1 ) Il mio benvenuto, innanzitutto.

Puoi fornire un tuo breve “autoritratto” in forma di parole ai lettori di Dedalus?

Un saluto ai lettori e alle lettrici e un grazie per l’attenzione che mi dedichi. Non sarà un “autoritratto”… alla Dorian Gray, anche se sarebbe bello immortalare un pizzico di bellezza in questo momento storico così difficile. A parte questo, ho dipinto di colori diverse pagine che sono diventati racconti e romanzi. Ho iniziato in sordina, dopo essermi laureata al DAMS di Bologna, partecipando ad alcuni concorsi letterari, all’interno dei quali ho ottenuto buoni esiti. In parallelo ho iniziato un percorso lavorativo nella comunicazione che ha toccato diversi ambiti in maniera trasversale: dal giornalismo ai blog, passando per la gestione di eventi e uffici stampa. Parallelamente mi sono occupata anche di altre mansioni, ma sempre tenendo stretta la passione per la scrittura; passione che, dopo le prime prove, mi ha portato alla pubblicazione.
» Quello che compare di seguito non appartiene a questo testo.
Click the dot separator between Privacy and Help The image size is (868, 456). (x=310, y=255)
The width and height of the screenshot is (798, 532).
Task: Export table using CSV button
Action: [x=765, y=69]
Ho vissuto e vivo con un certo travaglio la precarietà della mia generazione, tanto che ai tempi, con un blog e articoli dedicati, ho cercato di parlarne; ma mi rendo conto che certi argomenti sono spine che bruciano, vasi di cristallo da maneggiare con cura. Viviamo tempi complessi, sospesi, forse stiamo aspettando Godot; sinceramente io non riesco a stare ferma, in attesa di un miracolo salvifico. Non è nella mia indole, ho bisogno di creare, di fare qualcosa e di incuriosirmi. Creare è vivere.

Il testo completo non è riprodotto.